If ever a publisher’s synopsis has made my stomach churn in nausea-induced loathing, it’s this one, from Threshold Editions, about Glenn Beck’s The Christmas Sweater.
*cue smarmy muzak*
When Eddie was twelve years old, all he wanted for Christmas was a bike. Although his life had gotten harder — and money tighter — since his father died and the family bakery closed…Eddie dreamed that somehow his mother would find a way to have his dream bike gleaming beside their modest Christmas tree that magical morning.
What he got from her instead was a sweater. “A stupid, handmade, ugly sweater” that young Eddie left in a crumpled ball in the corner of his room.
Scarred deeply by the realization that kids don’t always get what they want, and too young to understand that he already owned life’s most valuable treasures, that Christmas morning was the beginning of Eddie’s dark and painful journey on the road to manhood. It will take wrestling with himself, his faith, and his family — and the guidance of a mysterious neighbor named Russell — to help Eddie find his path through the storm clouds of life and finally see the real significance of that simple gift his mother had crafted by hand with love in her heart.
Ugh. Do the Culkins have any kids left after Macaulay, Rory and Kieran? If so, I think I have a role for him.

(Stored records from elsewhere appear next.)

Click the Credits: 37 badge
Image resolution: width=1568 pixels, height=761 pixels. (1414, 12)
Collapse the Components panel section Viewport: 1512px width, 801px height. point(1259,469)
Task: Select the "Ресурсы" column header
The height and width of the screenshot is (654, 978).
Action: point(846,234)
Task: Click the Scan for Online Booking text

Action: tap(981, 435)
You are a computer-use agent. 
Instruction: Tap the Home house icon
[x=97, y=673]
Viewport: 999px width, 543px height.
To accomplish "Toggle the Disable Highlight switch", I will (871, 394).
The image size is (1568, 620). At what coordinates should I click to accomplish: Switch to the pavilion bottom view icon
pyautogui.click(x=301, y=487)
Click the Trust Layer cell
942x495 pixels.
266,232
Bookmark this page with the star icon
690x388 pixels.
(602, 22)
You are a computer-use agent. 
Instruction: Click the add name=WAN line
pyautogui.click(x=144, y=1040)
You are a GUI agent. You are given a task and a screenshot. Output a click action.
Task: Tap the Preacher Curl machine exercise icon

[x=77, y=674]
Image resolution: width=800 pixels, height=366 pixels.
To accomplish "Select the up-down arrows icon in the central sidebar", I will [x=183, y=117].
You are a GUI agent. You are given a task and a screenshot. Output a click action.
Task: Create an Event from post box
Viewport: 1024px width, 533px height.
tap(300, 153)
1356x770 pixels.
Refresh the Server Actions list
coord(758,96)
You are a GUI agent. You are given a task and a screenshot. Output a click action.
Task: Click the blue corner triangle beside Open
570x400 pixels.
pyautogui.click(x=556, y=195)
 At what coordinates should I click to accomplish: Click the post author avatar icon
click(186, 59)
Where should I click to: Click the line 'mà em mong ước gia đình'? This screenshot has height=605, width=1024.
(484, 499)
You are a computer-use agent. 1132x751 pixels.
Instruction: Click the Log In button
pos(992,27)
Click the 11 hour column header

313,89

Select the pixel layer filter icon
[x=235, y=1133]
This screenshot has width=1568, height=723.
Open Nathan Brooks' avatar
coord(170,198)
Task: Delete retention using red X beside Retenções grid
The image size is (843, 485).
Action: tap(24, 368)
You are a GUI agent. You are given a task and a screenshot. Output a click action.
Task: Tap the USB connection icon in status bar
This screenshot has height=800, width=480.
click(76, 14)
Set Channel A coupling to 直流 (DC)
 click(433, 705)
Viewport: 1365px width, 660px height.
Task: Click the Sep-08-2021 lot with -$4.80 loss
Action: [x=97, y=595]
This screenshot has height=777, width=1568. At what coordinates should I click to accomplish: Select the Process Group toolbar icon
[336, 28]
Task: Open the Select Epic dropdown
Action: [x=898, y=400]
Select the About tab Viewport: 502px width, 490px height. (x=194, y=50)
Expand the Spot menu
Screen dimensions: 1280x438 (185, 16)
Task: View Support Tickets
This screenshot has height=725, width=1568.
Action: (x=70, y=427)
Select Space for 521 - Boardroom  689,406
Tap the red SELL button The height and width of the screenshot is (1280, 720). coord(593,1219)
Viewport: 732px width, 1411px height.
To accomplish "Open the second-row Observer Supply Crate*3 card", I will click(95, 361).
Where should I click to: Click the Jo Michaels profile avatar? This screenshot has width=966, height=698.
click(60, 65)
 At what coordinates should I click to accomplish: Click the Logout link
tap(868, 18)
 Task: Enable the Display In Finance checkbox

For the love of cheese. The kid is going to learn a lesson, the hard way. I smell a puppy limping bravely along with three legs, or a long-winded lesson from a previously-overlooked uncle with a twinkling eye (how DID he lose his thumb?!), or most likely a close call with the mother – an illness, perhaps – leaving the feverish child exhausted from crying, and sinking into a tormented, fitful sleep. In that sleep, he’ll dream of a savior, and see the error of his ways, and awake with a renewed sense of gratitude and appreciation for his humble gift of a life, at which point everything will miraculously be okay because greedy Eddie has relinquished his short-sighted bicycle yearnings in favour of helping the needy. Oh, and then at the last minute, he’ll get that bike after all. Argh, barf, hurl.
I’ve seen the book all over the bestseller lists, so clearly it has its audience. But if it finds its way under my tree this Christmas, I’ll find a poverty-stricken mother of nine, and toss Glenn Beck’s The Christmas Sweater into the fireplace, so their fire might burn more warmly, more brightly, if only for a moment.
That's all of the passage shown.